I don’t know how I didn’t notice this but the issue was I was checking to see if the troop existed after I already was referencing the troop.
I’m trying to compare two enums on two different game objects.
if ( (int)troop.GetComponent<Team>().team == (int)team.team )
{
continue;
}
But this code returns a null reference exception. Why is this? I have the team variable assigned in the inspector.
Team script:
using System.Collections;
using System.Collections.Generic;
using UnityEngine;
public class Team : MonoBehaviour
{
public enum TeamColor {Red, Blue, Yellow, Pink, Green, Orange};
public TeamColor team;
}
Rest of the other script:
using System.Collections;
using System.Collections.Generic;
using UnityEngine;
public class Gunner : MonoBehaviour
{
public float fireRate;
public float range = 10;
public float damage;
public GameObject bullet;
public float bulletSpeed;
public Transform gunTip;
public Team team;
private float nextFireTime;
private void FixedUpdate()
{
if ( Time.time < nextFireTime )
{
return;
}
Collider[] hitCols = Physics.OverlapSphere(transform.position, range);
foreach ( Collider col in hitCols )
{
Troop troop = col.GetComponent<Troop>();
if ( (int)troop.GetComponent<Team>().team == (int)team.team )
{
continue;
}
if ( troop )
{
Instantiate(bullet, gunTip.transform.position, gunTip.transform.rotation);
bullet.transform.LookAt(col.transform);
bullet.GetComponent<Bullet>().speed = bulletSpeed;
nextFireTime = Time.time + fireRate;
}
}
}
}
Has a total of 3 potential things that could be null:
Your troop variable may be null, so of course you can not call GetComponent on it. Since you get your troop variable from another GetComponent call, that GetComponent call may already return a null value because there’s no such component on the same gameobject as the collider.

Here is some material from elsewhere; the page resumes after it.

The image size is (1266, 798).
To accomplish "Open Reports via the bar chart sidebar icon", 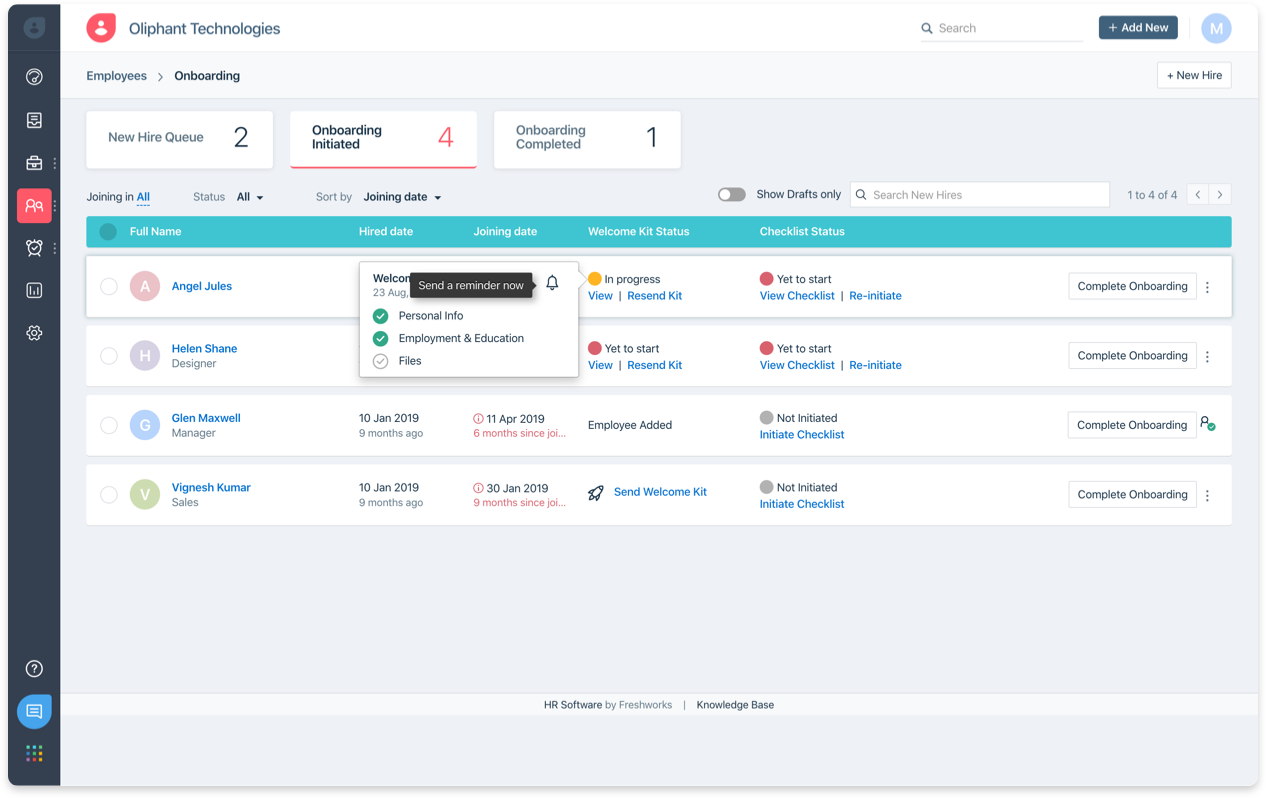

Your troop component may exist, so you can call GetComponent<Team>() on it, but there may be no such component on the same gameobject as your Troop script. So GetComponent could return null, so accessing the team would fail / cause a null reference exception.
Assuming the first two are actually valid, in the end you compare the team of the Troop object against team.team. If that team variable does not reference any Team instance (anymore?), you would again get a null reference exception when you try to access the team field.
So 3 things that could be null. It’s your job to either ensure that they are not null, or you have to explicitly check them for non-null values before you go any further.
Enums cannot be null, they’re value types, so they cannot throw an NRE (unless you’re using a Nullable i.e. Enum?). So you basically need to check the “Team” objects.